══ RECORDS PROVIDED ══
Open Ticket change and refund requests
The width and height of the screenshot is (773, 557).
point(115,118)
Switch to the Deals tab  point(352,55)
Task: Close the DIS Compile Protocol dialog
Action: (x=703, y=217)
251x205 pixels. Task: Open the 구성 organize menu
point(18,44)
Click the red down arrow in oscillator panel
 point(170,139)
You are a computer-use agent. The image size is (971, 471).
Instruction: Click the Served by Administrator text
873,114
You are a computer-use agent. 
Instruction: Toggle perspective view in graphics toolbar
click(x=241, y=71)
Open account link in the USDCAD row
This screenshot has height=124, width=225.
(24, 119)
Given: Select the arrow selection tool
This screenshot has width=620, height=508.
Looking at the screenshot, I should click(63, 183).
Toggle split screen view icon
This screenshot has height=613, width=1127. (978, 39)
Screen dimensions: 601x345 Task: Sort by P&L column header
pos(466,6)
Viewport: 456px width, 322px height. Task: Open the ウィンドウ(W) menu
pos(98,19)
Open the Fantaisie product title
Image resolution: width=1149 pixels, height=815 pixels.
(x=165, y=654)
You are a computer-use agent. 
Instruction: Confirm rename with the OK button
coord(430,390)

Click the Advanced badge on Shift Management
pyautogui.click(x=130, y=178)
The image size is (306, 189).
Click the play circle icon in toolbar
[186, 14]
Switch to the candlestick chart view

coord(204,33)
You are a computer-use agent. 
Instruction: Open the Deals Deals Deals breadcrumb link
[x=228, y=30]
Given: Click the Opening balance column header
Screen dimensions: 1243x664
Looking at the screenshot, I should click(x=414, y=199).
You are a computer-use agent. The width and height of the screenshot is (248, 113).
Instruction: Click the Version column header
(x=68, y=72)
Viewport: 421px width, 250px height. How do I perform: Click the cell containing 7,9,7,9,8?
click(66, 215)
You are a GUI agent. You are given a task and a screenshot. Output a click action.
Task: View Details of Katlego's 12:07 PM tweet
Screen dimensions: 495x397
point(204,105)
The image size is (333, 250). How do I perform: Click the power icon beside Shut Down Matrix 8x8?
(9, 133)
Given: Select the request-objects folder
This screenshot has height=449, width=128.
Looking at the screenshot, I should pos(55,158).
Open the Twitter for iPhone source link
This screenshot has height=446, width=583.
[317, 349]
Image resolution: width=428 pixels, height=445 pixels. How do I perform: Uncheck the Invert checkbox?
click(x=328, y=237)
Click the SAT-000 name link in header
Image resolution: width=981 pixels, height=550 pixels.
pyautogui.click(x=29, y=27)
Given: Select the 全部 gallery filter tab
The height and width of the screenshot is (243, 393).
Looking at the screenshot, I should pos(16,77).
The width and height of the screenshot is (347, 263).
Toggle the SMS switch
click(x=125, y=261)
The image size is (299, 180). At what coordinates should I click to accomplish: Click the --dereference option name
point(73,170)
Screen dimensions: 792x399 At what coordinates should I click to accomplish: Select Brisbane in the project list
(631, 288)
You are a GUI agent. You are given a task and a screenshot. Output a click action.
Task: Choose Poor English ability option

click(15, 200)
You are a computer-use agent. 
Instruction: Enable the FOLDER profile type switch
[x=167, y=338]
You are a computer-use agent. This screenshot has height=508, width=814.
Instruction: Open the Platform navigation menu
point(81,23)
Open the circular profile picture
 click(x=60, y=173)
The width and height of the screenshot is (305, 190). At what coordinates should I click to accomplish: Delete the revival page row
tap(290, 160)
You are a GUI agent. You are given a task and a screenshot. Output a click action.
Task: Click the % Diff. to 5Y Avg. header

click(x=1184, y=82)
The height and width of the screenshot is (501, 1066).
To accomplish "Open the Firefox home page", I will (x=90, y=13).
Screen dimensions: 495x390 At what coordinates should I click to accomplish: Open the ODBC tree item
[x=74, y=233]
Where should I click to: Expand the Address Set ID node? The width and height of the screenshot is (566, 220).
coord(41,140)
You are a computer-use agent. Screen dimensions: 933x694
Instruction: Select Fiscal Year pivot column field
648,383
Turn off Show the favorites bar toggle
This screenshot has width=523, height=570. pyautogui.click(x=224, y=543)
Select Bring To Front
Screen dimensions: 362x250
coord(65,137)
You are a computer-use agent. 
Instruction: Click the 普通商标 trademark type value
═══
** ACTION ITEM **
Would you transcribe the listing word for word?

** RESPONSE TO THIS TASK **
Open Ticket change and refund requests
The width and height of the screenshot is (773, 557).
point(115,118)
Switch to the Deals tab  point(352,55)
Task: Close the DIS Compile Protocol dialog
Action: (x=703, y=217)
251x205 pixels. Task: Open the 구성 organize menu
point(18,44)
Click the red down arrow in oscillator panel
 point(170,139)
You are a computer-use agent. The image size is (971, 471).
Instruction: Click the Served by Administrator text
873,114
You are a computer-use agent. 
Instruction: Toggle perspective view in graphics toolbar
click(x=241, y=71)
Open account link in the USDCAD row
This screenshot has height=124, width=225.
(24, 119)
Given: Select the arrow selection tool
This screenshot has width=620, height=508.
Looking at the screenshot, I should click(63, 183).
Toggle split screen view icon
This screenshot has height=613, width=1127. (978, 39)
Screen dimensions: 601x345 Task: Sort by P&L column header
pos(466,6)
Viewport: 456px width, 322px height. Task: Open the ウィンドウ(W) menu
pos(98,19)
Open the Fantaisie product title
Image resolution: width=1149 pixels, height=815 pixels.
(x=165, y=654)
You are a computer-use agent. 
Instruction: Confirm rename with the OK button
coord(430,390)

Click the Advanced badge on Shift Management
pyautogui.click(x=130, y=178)
The image size is (306, 189).
Click the play circle icon in toolbar
[186, 14]
Switch to the candlestick chart view

coord(204,33)
You are a computer-use agent. 
Instruction: Open the Deals Deals Deals breadcrumb link
[x=228, y=30]
Given: Click the Opening balance column header
Screen dimensions: 1243x664
Looking at the screenshot, I should click(x=414, y=199).
You are a computer-use agent. The width and height of the screenshot is (248, 113).
Instruction: Click the Version column header
(x=68, y=72)
Viewport: 421px width, 250px height. How do I perform: Click the cell containing 7,9,7,9,8?
click(66, 215)
You are a GUI agent. You are given a task and a screenshot. Output a click action.
Task: View Details of Katlego's 12:07 PM tweet
Screen dimensions: 495x397
point(204,105)
The image size is (333, 250). How do I perform: Click the power icon beside Shut Down Matrix 8x8?
(9, 133)
Given: Select the request-objects folder
This screenshot has height=449, width=128.
Looking at the screenshot, I should pos(55,158).
Open the Twitter for iPhone source link
This screenshot has height=446, width=583.
[317, 349]
Image resolution: width=428 pixels, height=445 pixels. How do I perform: Uncheck the Invert checkbox?
click(x=328, y=237)
Click the SAT-000 name link in header
Image resolution: width=981 pixels, height=550 pixels.
pyautogui.click(x=29, y=27)
Given: Select the 全部 gallery filter tab
The height and width of the screenshot is (243, 393).
Looking at the screenshot, I should pos(16,77).
The width and height of the screenshot is (347, 263).
Toggle the SMS switch
click(x=125, y=261)
The image size is (299, 180). At what coordinates should I click to accomplish: Click the --dereference option name
point(73,170)
Screen dimensions: 792x399 At what coordinates should I click to accomplish: Select Brisbane in the project list
(631, 288)
You are a GUI agent. You are given a task and a screenshot. Output a click action.
Task: Choose Poor English ability option

click(15, 200)
You are a computer-use agent. 
Instruction: Enable the FOLDER profile type switch
[x=167, y=338]
You are a computer-use agent. This screenshot has height=508, width=814.
Instruction: Open the Platform navigation menu
point(81,23)
Open the circular profile picture
 click(x=60, y=173)
The width and height of the screenshot is (305, 190). At what coordinates should I click to accomplish: Delete the revival page row
tap(290, 160)
You are a GUI agent. You are given a task and a screenshot. Output a click action.
Task: Click the % Diff. to 5Y Avg. header

click(x=1184, y=82)
The height and width of the screenshot is (501, 1066).
To accomplish "Open the Firefox home page", I will (x=90, y=13).
Screen dimensions: 495x390 At what coordinates should I click to accomplish: Open the ODBC tree item
[x=74, y=233]
Where should I click to: Expand the Address Set ID node? The width and height of the screenshot is (566, 220).
coord(41,140)
You are a computer-use agent. Screen dimensions: 933x694
Instruction: Select Fiscal Year pivot column field
648,383
Turn off Show the favorites bar toggle
This screenshot has width=523, height=570. pyautogui.click(x=224, y=543)
Select Bring To Front
Screen dimensions: 362x250
coord(65,137)
You are a computer-use agent. 
Instruction: Click the 普通商标 trademark type value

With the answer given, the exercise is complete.